Michael Gove indicated the ban would not extend to cat collars designed to prevent pets straying into dangerous territory - Getty Images Europe
Michael Gove indicated the ban would not extend to cat collars designed to prevent pets straying into dangerous territory - Getty Images Europe

A total ban on the use of electric shock collars for pets will not be introduced, Michael Gove has indicated, after fears the policy would lead to more cats dying on roads.

In response to a question in the Commons on Thursday, the Environment Secretary suggested the ban would only apply to those that are used to train animals into good behaviour, and not to devices designed to prevent pets straying into dangerous territory.

Electronic collars allow shocks to be applied to cats and dogs by their owners. Containment collars work alongside underground 'fences', which can be installed along the edge of a property to prevent a cat wandering out into the road and being run over. The collars beep at a cat when they approach a cable buried in the ground, and if the cat continues it is given a shock.

The Department for Environment, Food and Rural Affairs launched a consultation on a proposal to ban electronic training collars last month. 

Mr Gove's support for the measure is said to have caused friction at the Cabinet table, with reports that transport secretary Chris Grayling uses the containment fence system to protect his cats. 

Electric collar - Credit: Les Wilson 
Campaigners say electric collars are cruel Credit: Les Wilson

Alluding to TS Eliot's collection of poems Old Possum's Book of Practical Cats, John Hayes, a former transport minister said to Mr Gove yesterday: "TS Eliot said that when a cat adopts you, you just have to put up with it until the wind changes.

"Well, a cruel wind may be blowing for thousands of cat owners who put protective fencing in place to stop their much-loved pets joining the hundreds of thousands who are killed on our roads each year. 

"Will the Secretary of State, a noted cat owner, stand alongside those friends of felines or will he send TS Eliot spinning in his grave and many cats to theirs too?”

Mr Gove responded: "TS Eliot once wrote at the beginning of The Waste Land that April is the cruellest month. 

"But this April will not be a month in which cruelty towards any living thing will be tolerated towards any living thing. We want to bring forward legislation in order to ensure that the use of shock collars as a means of restraining animals in a way that causes them pain is dealt with adequately. 

"But [Mr Hayes] does raise an important point as well. Containment fences can play a valuable part in making sure that individual animals, dogs and cats, can roam free in the domestic environment in which they are loved and cared for."

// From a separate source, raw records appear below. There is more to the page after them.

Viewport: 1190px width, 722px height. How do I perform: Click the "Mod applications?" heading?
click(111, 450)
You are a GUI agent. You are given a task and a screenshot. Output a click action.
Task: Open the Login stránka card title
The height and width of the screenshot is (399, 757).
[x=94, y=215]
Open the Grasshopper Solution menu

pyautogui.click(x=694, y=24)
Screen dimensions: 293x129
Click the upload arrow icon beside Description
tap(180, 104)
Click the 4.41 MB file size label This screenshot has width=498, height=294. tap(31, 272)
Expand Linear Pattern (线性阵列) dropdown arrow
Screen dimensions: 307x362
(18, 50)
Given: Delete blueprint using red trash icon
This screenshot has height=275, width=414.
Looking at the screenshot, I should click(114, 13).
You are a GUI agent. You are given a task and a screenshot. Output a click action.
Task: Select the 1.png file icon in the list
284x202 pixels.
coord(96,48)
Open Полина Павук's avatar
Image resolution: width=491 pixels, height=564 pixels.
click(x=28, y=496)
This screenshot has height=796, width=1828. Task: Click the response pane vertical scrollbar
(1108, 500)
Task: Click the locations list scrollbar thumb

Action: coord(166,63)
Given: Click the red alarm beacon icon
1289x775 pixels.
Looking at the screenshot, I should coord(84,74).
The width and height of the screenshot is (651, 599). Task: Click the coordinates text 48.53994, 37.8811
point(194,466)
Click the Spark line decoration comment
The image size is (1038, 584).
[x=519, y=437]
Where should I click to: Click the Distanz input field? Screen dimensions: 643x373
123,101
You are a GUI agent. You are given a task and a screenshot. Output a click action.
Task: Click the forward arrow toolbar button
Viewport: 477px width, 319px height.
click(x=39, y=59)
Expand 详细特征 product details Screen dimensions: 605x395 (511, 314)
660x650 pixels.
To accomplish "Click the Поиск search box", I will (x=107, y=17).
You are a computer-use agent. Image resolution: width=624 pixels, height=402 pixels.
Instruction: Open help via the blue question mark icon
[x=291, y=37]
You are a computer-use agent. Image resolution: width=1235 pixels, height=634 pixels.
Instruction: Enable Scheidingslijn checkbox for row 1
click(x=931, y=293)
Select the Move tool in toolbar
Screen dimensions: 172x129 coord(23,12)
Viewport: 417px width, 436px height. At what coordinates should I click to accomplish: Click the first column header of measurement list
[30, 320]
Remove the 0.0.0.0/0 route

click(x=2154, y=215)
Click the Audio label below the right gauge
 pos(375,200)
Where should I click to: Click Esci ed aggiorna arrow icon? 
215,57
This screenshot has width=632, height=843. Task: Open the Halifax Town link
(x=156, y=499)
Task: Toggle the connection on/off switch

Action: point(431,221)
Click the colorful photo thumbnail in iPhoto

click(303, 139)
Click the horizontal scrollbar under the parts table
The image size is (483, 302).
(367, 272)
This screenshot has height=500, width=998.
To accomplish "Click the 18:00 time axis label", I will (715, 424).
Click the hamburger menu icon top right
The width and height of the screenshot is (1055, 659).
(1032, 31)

Mr Gove said "a number of submissions" had been made to the consultation about containment collars, and they were "being reflected on very carefully".

In a letter to the Daily Telegraph on Thursday,Professor Timothy Gruffydd-Jones, of the University of Bristol, who specialises in feline medicine, warned that electronic containment fences used in combination with electric collars "are entirely different from dog training collars".

To ban them would "condemn many cats to unnecessary suffering and death" because they prevent cats straying out from their gardens onto their streets, he wrote.  

The RSPCA argues that all electronic collars should be banned because they can cause pain and fear. The collars are illegal in Wales. 

The Department for Environment, Food and Rural Affairs has been approached for comment.